Acompañada por el gobernador de Yucatán, Joaquín “Huacho” Díaz Mena, así como representantes del Gobierno de México, la Comisión Federal de Electricidad (CFE), Energía Mayakan, ENGIE y Macquarie Asset Management, la mandataria campechana participó en la presentación de los avances de una obra considerada estratégica para la seguridad energética del sureste.

La ampliación contempla más de 700 kilómetros de ducto, tres nuevas estaciones de compresión y tres estaciones de medición, siguiendo la infraestructura existente a través de Campeche, Chiapas, Tabasco y Yucatán.
Mayakan duplicará la capacidad de transporte de gas natural
El proyecto representa una inversión superior a 2 mil millones de dólares y permitirá más que duplicar la capacidad de transporte de gas natural, al pasar de aproximadamente 250 a 567 millones de pies cúbicos diarios.
Para Campeche, la relevancia va más allá del suministro energético. La presencia del estado dentro de la ruta del sistema coloca a la entidad en un corredor estratégico para la llegada de nuevas inversiones relacionadas con la generación eléctrica, industria, comercio y servicios.
El fortalecimiento de la infraestructura gasífera puede contribuir a contar con mayor confiabilidad en el suministro para las centrales de generación de la CFE y, con ello, generar mejores condiciones para atender el crecimiento de la demanda energética de la Península.
La Fase II, que inició operaciones comerciales el pasado 31 de mayo de 2026, incluyó cerca de 200 kilómetros de gasoducto, dos Estaciones de Medición y Regulación y mejoras operativas a la infraestructura existente, particularmente para atender instalaciones estratégicas de generación eléctrica.
En términos económicos, la obra representa además una señal de largo plazo para el sureste, ya que mayor infraestructura energética significa mejores condiciones para instalar empresas, ampliar operaciones industriales y generar empleos especializados, particularmente en entidades con vocación energética como Campeche.

Beneficios sociales y menor impacto ambiental en la ruta del gasoducto
Uno de los aspectos relevantes del proyecto es la incorporación de tecnologías destinadas a mejorar la eficiencia operativa y disminuir su impacto ambiental.
De acuerdo con la información presentada por Energía Mayakan, las nuevas tecnologías permitirán reducir hasta 40 por ciento las emisiones de metano y evitar aproximadamente 4.6 millones de toneladas de dióxido de carbono, también llamado gas carbónico (CO₂) al año.
El proyecto también se desarrolla bajo criterios de protección de la biodiversidad y diálogo con las comunidades asentadas a lo largo de la ruta, un elemento particularmente importante para Campeche por su riqueza ambiental y la presencia de ecosistemas estratégicos.

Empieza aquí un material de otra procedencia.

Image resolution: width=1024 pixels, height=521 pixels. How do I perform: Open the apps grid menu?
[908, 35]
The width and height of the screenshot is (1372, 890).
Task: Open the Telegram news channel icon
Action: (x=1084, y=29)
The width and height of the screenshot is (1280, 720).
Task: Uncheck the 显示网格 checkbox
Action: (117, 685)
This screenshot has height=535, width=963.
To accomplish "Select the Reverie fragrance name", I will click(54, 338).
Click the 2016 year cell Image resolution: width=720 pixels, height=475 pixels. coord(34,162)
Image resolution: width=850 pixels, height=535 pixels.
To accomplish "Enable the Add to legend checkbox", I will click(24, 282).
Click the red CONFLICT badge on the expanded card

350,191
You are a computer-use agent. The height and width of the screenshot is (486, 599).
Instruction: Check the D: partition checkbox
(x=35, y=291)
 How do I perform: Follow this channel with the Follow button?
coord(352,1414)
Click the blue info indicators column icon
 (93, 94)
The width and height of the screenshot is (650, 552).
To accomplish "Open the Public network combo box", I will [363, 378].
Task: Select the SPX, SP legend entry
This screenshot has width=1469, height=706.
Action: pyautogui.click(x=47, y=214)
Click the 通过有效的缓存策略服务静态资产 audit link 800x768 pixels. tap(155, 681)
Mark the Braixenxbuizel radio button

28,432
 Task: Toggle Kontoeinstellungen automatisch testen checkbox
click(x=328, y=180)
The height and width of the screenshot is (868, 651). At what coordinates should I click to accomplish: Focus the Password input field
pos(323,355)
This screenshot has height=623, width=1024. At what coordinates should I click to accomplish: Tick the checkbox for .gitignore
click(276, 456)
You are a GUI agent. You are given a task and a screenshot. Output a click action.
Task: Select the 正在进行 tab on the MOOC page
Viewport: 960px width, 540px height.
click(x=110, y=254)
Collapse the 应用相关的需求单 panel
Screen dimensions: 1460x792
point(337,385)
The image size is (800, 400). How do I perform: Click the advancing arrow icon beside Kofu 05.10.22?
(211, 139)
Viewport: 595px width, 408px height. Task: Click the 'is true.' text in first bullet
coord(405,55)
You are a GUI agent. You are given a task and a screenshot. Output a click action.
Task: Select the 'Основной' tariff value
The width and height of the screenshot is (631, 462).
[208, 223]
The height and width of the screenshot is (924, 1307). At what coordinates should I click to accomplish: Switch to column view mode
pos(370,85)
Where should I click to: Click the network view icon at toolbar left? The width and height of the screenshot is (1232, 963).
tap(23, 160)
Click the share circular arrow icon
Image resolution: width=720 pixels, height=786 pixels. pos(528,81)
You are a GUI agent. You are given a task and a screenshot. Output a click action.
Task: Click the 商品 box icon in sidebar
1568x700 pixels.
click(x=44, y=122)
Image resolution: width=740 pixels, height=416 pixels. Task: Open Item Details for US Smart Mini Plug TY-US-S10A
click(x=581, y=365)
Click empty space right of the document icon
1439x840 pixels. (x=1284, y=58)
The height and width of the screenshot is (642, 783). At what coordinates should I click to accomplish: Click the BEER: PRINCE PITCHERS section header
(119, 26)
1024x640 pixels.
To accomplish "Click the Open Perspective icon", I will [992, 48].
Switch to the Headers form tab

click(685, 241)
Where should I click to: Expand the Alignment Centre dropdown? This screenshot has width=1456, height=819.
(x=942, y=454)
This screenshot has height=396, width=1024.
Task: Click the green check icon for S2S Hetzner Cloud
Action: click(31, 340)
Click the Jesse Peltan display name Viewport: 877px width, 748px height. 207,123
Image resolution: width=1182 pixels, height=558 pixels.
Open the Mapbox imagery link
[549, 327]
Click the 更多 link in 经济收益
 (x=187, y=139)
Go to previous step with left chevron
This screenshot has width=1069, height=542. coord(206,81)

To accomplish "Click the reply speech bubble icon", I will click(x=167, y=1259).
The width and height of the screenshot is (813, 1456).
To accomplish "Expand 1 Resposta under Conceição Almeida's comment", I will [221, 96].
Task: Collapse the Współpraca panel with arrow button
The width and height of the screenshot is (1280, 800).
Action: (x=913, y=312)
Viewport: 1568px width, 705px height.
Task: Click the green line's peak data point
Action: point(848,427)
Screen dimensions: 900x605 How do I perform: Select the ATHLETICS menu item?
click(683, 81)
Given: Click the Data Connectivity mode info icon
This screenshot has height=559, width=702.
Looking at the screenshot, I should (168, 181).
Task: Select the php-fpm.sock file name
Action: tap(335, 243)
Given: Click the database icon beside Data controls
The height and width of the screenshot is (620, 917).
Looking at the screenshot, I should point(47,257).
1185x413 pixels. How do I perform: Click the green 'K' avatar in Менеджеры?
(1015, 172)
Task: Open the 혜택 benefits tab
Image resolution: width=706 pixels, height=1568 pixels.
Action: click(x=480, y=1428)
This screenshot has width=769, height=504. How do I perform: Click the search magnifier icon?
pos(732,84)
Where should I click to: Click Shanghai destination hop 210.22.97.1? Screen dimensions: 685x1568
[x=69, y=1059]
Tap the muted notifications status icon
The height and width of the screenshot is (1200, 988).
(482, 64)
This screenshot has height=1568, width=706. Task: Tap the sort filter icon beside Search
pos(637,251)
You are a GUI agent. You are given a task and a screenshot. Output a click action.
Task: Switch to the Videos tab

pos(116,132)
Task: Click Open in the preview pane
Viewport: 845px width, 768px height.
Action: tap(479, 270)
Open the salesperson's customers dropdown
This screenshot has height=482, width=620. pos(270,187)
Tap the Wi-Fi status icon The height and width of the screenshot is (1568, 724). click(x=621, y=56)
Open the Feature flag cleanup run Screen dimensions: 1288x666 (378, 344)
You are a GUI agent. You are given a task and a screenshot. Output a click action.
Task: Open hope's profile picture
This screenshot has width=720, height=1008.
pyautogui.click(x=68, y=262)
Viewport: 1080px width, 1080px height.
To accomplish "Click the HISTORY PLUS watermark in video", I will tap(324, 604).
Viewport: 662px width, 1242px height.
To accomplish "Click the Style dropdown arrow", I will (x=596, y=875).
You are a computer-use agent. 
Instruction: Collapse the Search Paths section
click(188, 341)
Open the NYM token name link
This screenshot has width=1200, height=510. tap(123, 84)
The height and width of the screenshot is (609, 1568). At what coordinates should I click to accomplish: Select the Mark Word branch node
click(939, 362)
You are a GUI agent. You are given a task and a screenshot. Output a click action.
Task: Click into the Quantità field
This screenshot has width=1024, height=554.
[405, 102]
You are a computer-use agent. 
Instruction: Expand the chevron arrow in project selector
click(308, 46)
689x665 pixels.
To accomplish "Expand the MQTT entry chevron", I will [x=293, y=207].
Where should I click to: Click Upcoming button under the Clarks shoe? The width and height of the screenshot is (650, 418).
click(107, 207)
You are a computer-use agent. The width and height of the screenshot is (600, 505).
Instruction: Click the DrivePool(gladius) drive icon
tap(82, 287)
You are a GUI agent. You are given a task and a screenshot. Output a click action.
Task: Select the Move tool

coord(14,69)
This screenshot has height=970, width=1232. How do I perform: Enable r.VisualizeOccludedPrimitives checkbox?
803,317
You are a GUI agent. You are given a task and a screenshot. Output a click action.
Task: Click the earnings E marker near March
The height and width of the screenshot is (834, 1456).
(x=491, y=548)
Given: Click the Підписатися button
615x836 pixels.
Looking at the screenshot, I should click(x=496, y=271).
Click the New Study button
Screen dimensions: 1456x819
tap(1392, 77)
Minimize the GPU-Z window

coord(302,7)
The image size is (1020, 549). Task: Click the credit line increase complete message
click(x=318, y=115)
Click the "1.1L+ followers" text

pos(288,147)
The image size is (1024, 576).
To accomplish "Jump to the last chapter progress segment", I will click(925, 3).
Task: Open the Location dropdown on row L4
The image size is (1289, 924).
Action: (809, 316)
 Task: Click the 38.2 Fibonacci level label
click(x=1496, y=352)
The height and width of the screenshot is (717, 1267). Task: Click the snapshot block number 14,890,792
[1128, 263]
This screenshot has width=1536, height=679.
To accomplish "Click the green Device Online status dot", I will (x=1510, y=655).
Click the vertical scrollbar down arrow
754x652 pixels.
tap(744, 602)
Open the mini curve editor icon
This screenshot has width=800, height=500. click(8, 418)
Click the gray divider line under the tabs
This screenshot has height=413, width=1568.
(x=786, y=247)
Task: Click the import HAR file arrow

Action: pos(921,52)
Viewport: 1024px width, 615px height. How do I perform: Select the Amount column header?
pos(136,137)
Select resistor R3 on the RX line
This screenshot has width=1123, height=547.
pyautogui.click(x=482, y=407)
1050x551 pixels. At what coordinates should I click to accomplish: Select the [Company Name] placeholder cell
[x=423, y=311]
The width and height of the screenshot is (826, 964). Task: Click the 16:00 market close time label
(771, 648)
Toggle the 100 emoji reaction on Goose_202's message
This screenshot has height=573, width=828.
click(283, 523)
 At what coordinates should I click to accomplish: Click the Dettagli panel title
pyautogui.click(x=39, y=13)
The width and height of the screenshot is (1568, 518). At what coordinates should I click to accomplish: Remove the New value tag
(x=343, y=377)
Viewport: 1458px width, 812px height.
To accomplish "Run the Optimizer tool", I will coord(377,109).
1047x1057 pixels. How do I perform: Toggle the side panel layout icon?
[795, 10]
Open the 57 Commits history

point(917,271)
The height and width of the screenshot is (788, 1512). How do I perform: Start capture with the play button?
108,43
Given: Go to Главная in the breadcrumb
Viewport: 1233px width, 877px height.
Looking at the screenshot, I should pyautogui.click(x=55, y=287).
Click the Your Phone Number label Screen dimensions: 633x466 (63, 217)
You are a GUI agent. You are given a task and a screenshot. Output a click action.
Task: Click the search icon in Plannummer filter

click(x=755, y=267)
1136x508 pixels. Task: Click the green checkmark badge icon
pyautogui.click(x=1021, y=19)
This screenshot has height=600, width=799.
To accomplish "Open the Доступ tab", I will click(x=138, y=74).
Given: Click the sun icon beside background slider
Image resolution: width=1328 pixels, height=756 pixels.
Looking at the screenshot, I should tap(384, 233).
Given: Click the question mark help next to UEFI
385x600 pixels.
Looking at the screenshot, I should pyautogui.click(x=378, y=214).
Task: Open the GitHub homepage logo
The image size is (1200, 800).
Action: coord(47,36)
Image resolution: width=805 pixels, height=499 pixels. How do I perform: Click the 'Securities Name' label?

La obra contempla beneficios para más de 200 comunidades y, hasta ahora, se reportan más de 100 obras y apoyos sociales, entre ellos infraestructura comunitaria, sistemas de agua, alumbrado, caminos, espacios públicos y áreas deportivas.
La dimensión económica del proyecto también se refleja en la generación de actividad laboral. La construcción ha involucrado a más de 4 mil personas, distribuidas en alrededor de 30 frentes simultáneos de trabajo.
La magnitud de la infraestructura convierte a Mayakan en uno de los proyectos energéticos de mayor relevancia para el sureste, al combinar inversión privada, participación gubernamental, infraestructura de la CFE, seguridad energética y objetivos ambientales.
Para Campeche, el reto ahora será aprovechar esta nueva capacidad energética para impulsar proyectos productivos que permitan que la infraestructura instalada se traduzca en más inversión, empleos, actividad industrial y oportunidades para las familias campechanas.
El encuentro colocó al sureste como una región cada vez más relevante dentro de la estrategia energética y de desarrollo del país, impulsada por nuevas inversiones en infraestructura y una mayor capacidad de suministro.
Y en ese nuevo mapa, Campeche no sólo aparece como productor histórico de energía sino también busca convertirse en protagonista de la transformación económica que esa riqueza puede generar en tierra firme.